[WHAT THIS EXERCISE ASKS]
[a] In the article on Google's OnHub router, what does Google say the Google On app and the OnHub do not track or collect?
[b] Copy word for word the stretch of the article on Google's OnHub router from "Based on Google's" through "and channel usage.".

[DOCUMENT SEGMENT]
%%

When Google announced its OnHub Wi-Fi router, many folks wondered just how much data the company would collect from its On services. Google has published details about what data the OnHub and Google On app collect and how that data is used. In a move that might put some minds at ease, the company says "the Google On app and your OnHub do not track the websites you visit or collect the content of any traffic on your network."
Based on Google's details, most of the data the OnHub collects is related to the devices on or near the wireless network. The OnHub and On app need to know the broadcast information (i.e. name) of each device, or the MAC addresses of devices without a name, to display a list of connections. Those MAC addresses are supposedly stored only on the router, and not in Google's cloud. Other information the router and app collect include network status, data usage statistics, and some information about nearby networks, like access points' network names, MAC addresses, supported wireless standards, and channel usage.
Google says most of this data is used by the OnHub's associated cloud services. The names of devices are broadcast to the On app for network management purposes. The OnHub and On app will perform automatic troubleshooting if the router loses its Internet connection, or if the network doesn't perform optimally. Because it knows about other Wi-Fi networks, it can also automatically select channels. So far, this sounds like many other routers.

%%

[SOURCE DATA]
%%

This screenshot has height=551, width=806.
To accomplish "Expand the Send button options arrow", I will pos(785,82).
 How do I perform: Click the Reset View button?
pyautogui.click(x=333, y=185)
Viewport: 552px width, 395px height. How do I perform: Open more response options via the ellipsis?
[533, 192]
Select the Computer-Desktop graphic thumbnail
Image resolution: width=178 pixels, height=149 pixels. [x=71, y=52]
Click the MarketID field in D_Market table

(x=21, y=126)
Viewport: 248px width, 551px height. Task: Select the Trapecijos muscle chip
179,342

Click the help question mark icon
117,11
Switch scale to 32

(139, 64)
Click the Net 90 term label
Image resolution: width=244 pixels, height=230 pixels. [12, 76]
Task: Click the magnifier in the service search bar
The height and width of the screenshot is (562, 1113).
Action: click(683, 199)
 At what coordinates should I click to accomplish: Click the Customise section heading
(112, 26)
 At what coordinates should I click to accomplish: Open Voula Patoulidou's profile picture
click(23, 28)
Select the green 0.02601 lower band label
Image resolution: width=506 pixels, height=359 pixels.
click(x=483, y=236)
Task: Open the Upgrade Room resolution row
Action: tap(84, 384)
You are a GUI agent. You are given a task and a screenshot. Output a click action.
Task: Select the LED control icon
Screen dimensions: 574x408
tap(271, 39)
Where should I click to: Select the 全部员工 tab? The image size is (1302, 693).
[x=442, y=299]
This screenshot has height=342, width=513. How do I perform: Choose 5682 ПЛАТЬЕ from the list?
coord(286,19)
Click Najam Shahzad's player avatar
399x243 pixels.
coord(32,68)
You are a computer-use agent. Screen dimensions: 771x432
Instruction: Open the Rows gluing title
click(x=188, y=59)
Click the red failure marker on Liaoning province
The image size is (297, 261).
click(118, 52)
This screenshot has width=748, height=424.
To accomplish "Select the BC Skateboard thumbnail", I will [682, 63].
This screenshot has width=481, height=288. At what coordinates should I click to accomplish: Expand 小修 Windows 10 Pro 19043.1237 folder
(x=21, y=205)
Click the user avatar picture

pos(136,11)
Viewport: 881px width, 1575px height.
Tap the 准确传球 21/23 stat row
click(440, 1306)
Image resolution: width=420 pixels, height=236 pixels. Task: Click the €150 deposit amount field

%%

[RESPONSES IN ORDER]
[a] They do not track the websites you visit or collect the content of any traffic on your network.

[b]
Based on Google's details, most of the data the OnHub collects is related to the devices on or near the wireless network. The OnHub and On app need to know the broadcast information (i.e. name) of each device, or the MAC addresses of devices without a name, to display a list of connections. Those MAC addresses are supposedly stored only on the router, and not in Google's cloud. Other information the router and app collect include network status, data usage statistics, and some information about nearby networks, like access points' network names, MAC addresses, supported wireless standards, and channel usage.